再び、瓶に戻して栓をする。そして、そっと海に戻した。
「いいの?」
と雪姫が言う。
「え?」
「冬君、友達が欲しいって、前に言ってたから」
「それは最初の頃の話でしょ?」
雪姫と出会った、あの頃。俺には友達と言える人がいなかった。高校に進学してもコミュニティーに入りこむことができなくて。結局、一人ぼっちで過ごす方が楽だと、そう思い込むことにした。
そんななか、俺は雪姫と出会えた。
「私は友達には、もうなってあげられないもん」
ぎゅっと俺の手を握る力をこめる。
「友達のまま、なんてイヤだから。

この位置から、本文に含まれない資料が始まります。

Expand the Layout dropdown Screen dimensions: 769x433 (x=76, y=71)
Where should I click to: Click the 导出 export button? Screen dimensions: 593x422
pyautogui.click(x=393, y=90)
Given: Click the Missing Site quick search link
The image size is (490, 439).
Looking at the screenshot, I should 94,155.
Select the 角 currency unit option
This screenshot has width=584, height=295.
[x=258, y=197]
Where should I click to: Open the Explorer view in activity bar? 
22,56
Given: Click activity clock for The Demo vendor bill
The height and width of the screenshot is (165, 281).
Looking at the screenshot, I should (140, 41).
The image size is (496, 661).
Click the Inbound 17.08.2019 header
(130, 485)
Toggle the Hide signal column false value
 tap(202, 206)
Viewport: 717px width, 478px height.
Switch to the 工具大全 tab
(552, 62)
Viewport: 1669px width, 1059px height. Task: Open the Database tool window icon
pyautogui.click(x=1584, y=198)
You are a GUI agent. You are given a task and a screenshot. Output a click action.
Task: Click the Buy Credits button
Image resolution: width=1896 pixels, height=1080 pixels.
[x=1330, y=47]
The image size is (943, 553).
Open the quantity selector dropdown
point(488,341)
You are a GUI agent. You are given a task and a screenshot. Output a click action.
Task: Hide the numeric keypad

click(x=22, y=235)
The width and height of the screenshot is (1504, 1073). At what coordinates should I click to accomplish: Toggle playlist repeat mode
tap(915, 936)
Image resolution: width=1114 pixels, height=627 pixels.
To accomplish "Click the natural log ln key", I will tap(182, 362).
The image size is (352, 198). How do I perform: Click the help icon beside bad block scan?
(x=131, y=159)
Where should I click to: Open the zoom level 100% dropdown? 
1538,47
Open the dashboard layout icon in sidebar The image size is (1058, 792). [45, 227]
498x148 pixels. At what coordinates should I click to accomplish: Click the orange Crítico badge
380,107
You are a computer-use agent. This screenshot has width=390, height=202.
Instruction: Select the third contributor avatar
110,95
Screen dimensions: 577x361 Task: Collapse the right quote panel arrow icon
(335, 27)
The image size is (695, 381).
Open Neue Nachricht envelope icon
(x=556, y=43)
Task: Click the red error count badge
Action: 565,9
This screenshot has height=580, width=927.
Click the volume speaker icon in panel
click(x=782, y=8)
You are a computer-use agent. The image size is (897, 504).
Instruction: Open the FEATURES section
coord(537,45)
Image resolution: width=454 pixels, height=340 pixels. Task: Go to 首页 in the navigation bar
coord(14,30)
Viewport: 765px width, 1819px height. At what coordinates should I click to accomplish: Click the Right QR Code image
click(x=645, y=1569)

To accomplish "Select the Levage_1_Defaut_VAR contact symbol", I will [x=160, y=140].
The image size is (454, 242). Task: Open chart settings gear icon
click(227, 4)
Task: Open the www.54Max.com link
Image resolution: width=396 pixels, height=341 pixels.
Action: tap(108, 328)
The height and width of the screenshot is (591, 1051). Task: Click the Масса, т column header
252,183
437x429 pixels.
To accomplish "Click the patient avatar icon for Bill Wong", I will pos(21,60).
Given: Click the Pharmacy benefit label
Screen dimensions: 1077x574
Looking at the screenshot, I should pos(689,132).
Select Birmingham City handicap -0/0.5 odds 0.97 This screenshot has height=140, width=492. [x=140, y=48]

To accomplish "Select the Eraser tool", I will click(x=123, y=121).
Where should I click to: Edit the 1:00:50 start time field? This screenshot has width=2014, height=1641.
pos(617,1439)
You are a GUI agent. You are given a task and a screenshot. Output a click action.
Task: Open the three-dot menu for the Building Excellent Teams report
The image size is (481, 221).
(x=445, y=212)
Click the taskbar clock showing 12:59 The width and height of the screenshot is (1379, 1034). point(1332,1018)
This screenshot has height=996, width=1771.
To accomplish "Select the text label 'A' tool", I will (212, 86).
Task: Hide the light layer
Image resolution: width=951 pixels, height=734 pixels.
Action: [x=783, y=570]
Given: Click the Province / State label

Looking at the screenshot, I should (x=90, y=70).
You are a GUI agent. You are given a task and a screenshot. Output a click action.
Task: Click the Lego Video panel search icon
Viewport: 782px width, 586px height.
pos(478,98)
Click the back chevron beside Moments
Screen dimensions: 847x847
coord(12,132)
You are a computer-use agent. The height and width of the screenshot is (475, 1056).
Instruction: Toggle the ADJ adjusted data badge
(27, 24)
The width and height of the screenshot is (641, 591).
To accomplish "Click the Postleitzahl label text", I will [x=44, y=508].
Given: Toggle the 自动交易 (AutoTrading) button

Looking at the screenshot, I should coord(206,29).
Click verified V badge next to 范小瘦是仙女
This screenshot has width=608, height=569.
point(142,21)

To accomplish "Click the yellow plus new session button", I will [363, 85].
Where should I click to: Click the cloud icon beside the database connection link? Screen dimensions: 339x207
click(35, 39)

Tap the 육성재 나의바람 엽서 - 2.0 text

あの時に戻るのはイヤだから」
「うん、分かってるよ」
俺も頷く。
「引き返せないくらい、雪姫にシルシをつけてもらったからね」
鼓動、心音、胸の疼き。切ないくらい雪姫を求めてしまう。友達という関係じゃ満足ができなくて。雪姫にとっての一番でいたい。そう思ってしまう。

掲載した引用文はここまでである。